------ INPUT DATA ------

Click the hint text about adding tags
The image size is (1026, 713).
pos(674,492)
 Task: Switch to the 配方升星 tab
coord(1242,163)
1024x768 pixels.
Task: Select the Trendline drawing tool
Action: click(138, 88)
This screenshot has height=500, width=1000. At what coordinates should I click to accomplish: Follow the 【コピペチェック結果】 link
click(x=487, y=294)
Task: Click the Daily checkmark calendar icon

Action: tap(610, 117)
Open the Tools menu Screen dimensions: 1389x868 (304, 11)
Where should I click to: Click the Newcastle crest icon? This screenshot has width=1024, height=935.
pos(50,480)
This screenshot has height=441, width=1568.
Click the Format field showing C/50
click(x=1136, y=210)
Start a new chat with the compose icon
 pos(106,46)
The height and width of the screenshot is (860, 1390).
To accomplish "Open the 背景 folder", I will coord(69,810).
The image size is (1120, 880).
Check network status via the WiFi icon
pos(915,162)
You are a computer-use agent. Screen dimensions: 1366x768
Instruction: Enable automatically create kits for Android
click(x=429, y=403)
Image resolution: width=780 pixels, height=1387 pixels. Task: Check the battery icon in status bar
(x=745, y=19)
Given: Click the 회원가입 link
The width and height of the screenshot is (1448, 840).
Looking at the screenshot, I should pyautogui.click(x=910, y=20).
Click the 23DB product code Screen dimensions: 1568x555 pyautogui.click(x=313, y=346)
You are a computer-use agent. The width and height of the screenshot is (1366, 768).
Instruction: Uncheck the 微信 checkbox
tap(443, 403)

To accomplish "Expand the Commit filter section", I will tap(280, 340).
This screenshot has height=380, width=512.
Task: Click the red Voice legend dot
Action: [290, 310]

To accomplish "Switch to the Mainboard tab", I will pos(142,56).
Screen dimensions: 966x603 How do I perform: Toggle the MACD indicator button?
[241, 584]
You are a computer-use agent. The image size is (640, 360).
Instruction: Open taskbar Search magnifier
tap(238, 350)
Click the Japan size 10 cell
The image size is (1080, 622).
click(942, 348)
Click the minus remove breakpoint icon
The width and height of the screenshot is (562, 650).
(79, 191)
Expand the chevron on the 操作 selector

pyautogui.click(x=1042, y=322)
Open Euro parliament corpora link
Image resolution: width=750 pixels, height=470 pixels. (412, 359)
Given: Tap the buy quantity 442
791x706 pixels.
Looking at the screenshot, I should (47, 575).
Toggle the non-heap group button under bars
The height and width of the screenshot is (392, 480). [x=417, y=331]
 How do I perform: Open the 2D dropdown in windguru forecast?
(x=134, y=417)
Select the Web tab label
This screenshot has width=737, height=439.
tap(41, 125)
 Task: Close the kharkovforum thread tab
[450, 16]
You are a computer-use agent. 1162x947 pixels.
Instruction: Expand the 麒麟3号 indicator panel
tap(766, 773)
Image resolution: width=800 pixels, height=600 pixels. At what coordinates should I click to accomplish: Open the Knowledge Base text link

------

Above this instruction are the records; retype exactly the lines from the one containing "Given: Click the 회원가입 link" up to and including the one containing "Click the 23DB".

= SOLUTION FOR THIS PROBLEM =
Given: Click the 회원가입 link
The width and height of the screenshot is (1448, 840).
Looking at the screenshot, I should pyautogui.click(x=910, y=20).
Click the 23DB product code Screen dimensions: 1568x555 pyautogui.click(x=313, y=346)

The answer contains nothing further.